Open johnjwatson opened 3 years ago

johnjwatson commented 3 years ago

Platform (like ubuntu 16.04/win10): debian buster

Python version: 3.6

Source framework with version (like Tensorflow 1.4.1 with GPU): mxnet

Destination framework with version (like CNTK 2.3 with GPU): pytorch

Pre-trained model path (webpath or webdisk path): https://www.dropbox.com/s/akxeqp99jvsd6z7/model-MobileFaceNet-arcface-ms1m-refine-v1.zip?dl=0

I am trying to convert a pretrained model from mxnet to pytorch, but it always seems to fail. So, first I download, unzip the model files and run:

mmconvert -sf mxnet -in model-symbol.json -iw model-0000.params -df pytorch -om pytorch.pth --inputShape 3,112,112 and I get:

weight = self.weight_data.get(source_node.name + "_weight").asnumpy().transpose((1, 0))
AttributeError: 'NoneType' object has no attribute 'asnumpy'

which is the issue described here: https://github.com/microsoft/MMdnn/issues/231

so, I changed the line 408 in mxnet_parser.py to: weight = self.weight_data.get("fc1_weight").asnumpy().transpose((1, 0))

Now, I run again:

mmconvert -sf mxnet -in model-symbol.json -iw model-0000.params -df pytorch -om pytorch.pth --inputShape 3,112,112 and I get:

  File "pytorch.py", line 30, in __init__
    self.conv_2_dw_conv2d = self.__conv(2, name='conv_2_dw_conv2d', in_channels=64, out_channels=4096, kernel_size=(3, 3), stride=(1, 1), groups=64, bias=False)
  File "pytorch.py", line 335, in __conv
    layer.state_dict()['weight'].copy_(torch.from_numpy(__weights_dict[name]['weights']))
RuntimeError: The size of tensor a (4096) must match the size of tensor b (64) at non-singleton dimension 0

I am not sure what it is trying to tell me other than that there seems a size mismatch. I was wondering if anyone has encountered this and have a solution for this?

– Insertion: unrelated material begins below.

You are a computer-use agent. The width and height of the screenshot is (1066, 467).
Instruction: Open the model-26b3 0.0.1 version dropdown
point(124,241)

Also, I get a warning during the conversion:

 UserWarning: You created Module with Module(..., label_names=['softmax_label']) but input with name 'softmax_label' is not found in symbol.list_arguments(). Did you mean one of:
    data
  warnings.warn(msg)

Is this error something I can safely ignore? Sorry, I am VERY new to MXNET.

XiaoXYe commented 3 years ago

Hi @johnjwatson , you can change the code in pytorch_parser.py: Replace this part in emit_Conv function

if IR_node.type == 'DepthwiseConv':
        group = in_channels
        filter *= group

to

if IR_node.type == 'DepthwiseConv':
        group = in_channels
        filter = group

And you can ignore that warning.

johnjwatson commented 3 years ago

OMG @XiaoXYe that solved it - well, I have the model pth and the .py file - Thanks a tonne!!!!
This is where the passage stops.